I have been in such an insanely good mood lately! So… I decided to make cake! Because everything is even better when you have cake. Especially Wednesdays. Especially after an awesome double workout (which was LEGIT and got me super pumped for the rest of my day)! Especially when it’s healthy. Disguised as cake.
This is the kind of cake that invites trimming. You know, like when you cut a slice, and then think to yourself, “hmm. That end looks a little… ragged. I better trim it off to make sure it looks nice…” And so on, until you’ve cut yourself a second slice consisting of ‘trimmings’. I wouldn’t have any experience with this, oh no. Of course not. What makes you say that? It wouldn’t be that I’m currently working on my second “slice”, would it? No, I thought not. Ahem. Moving on!
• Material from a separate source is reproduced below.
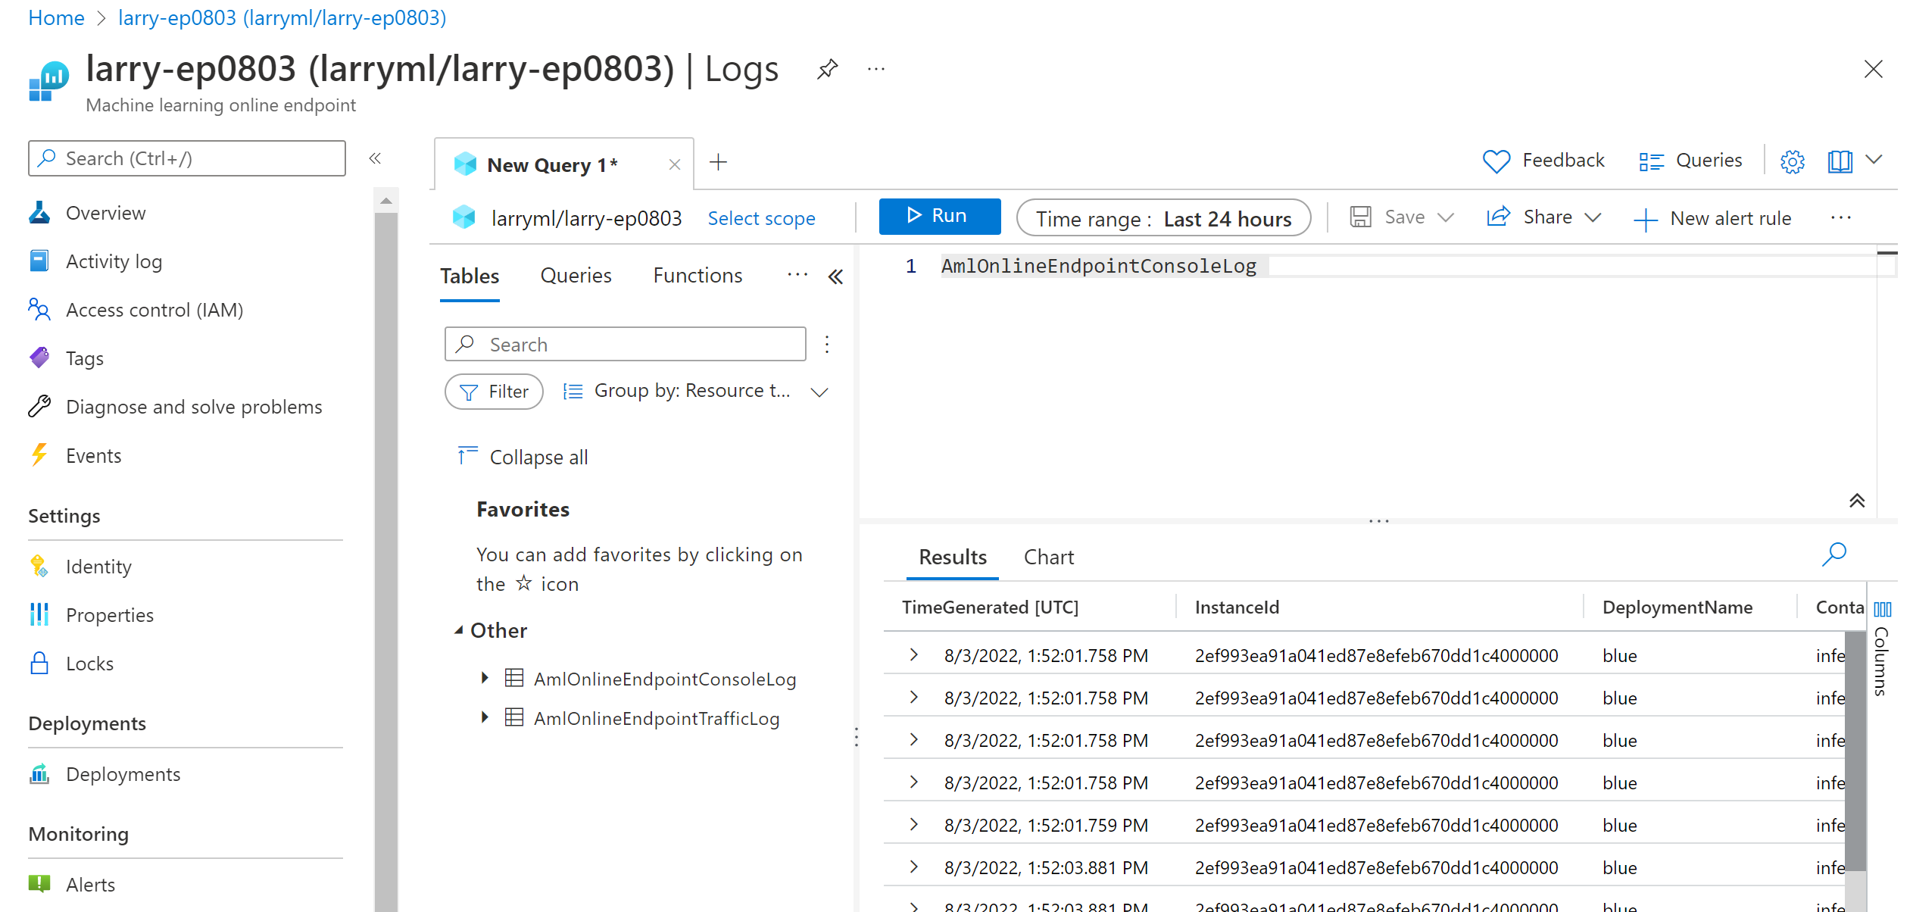Search within the query Results
Viewport: 1913px width, 912px height.
tap(1834, 554)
But ohhh my goodness is this cake worth trimming. I finally had to put it away so I wouldn’t eat it all before Kira got home from work (which really wouldn’t do, I’d promised to share). It is soft and cakey, sweet but not too sweet. Perfect for a light dessert that you can feel good about eating! Whole grains, bananas, and healthy coconut fats. What’s not to love? The cake itself isn’t very sweet at all, but the glaze really kicks it up a notch and makes it mind-blowingly fantastic. Just what everyone needs on a Wednesday. So do yourselves a favor, and go make some cake. I even photographed a bite for you… so you’d get inspired :)
Banana Chocolate Cake with Banana-Coconut Glaze
Adapted from Oh She Glows, via Lawfully Wedded Wife, here! I made a half batch, which in retrospect was probably stupid, it’s SO GOOD. I might have to make another. Oh, drat. I’ll include the full recipe, for your convenience…but if it’s just you and a roomie, feel free to halve it! For those of my cholesterol-conscious friends, this cake has…none! So go ahead and enjoy yourself :)
For the cake!
- 2 c whole wheat pastry flour
- 1/2 c unsweetened cocoa powder
- 1/3 c oat variety (I used rolled oats, quick would be fine)
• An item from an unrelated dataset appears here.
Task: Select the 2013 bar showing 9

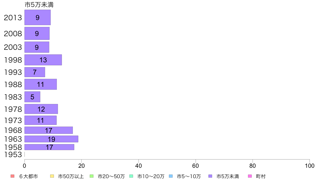Action: click(38, 17)
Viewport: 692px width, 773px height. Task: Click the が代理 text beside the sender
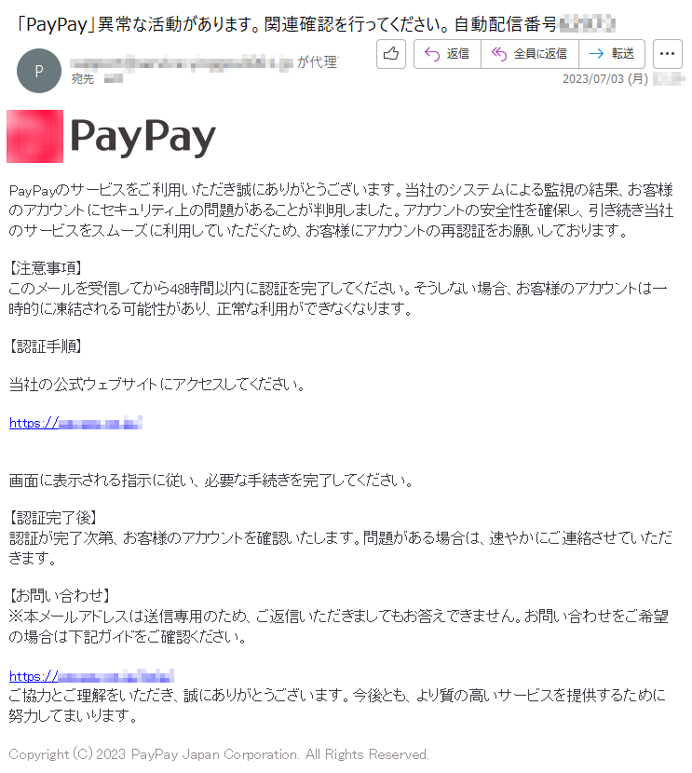coord(317,62)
- 1/4 c brown sugar (Possibly a little more if you like a sweeter cake, this was perfect for me)
- 1/2 tsp baking soda
- 1 tsp baking powder
- 1/2 tsp salt
- 2/3 c milk bev (I used soymilk)
- 2 tbsp olive oil (or canola, or melted coconut would be fine I’m sure)
- 1 tsp vanilla
- 1/2 c applesauce
- 2 ripe bananas, mashed
- a judicious handful of chocolate chippies
For the glaze:
- yet another ripe banana
- 1/2 c powdered sugar
- 1/2 tsp vanilla
- 1/2 c unsweetened shredded coconut
Preheat the oven to 350, and grease a cake pan. (I used a round 6″ for my half batch; an 8″ round or 9″ square would be fine for the full batch).
In a largeish bowl, combine flour, cocoa powder, oats, sugar, salt, baking powder, and baking soda. In a medium bowl, mash bananas, and then add soymilk, vanilla, applesauce, and olive oil. Add liquid into dry, and stir in your chocolate chips until the batter is just mixed.
Spread the batter into the prepared pan, and pop into the oven for just about 30 minutes. My half-size cake was finished at 25 with a slightly gooey center, which is DELICIOUS. Just sayin’.
While the cake is baking, make the glaze! Toss the banana into your food processor, and pulverize until smooth. Add in powdered sugar and vanilla, and whiz again to combine. Dump all this goodness into a bowl, and stir in coconut! Wait until the cake has cooled before frosting. I turned mine out onto a plate, but feel free to leave it in the pan.
I decorated mine with sprinkles because, hey. Sprinkles are bomb. I decided that this awesome Wednesday would just be that much better if I put sprinkles on it :) Enjoy your sprinkled mid-week cake! Drool. Eat. Love!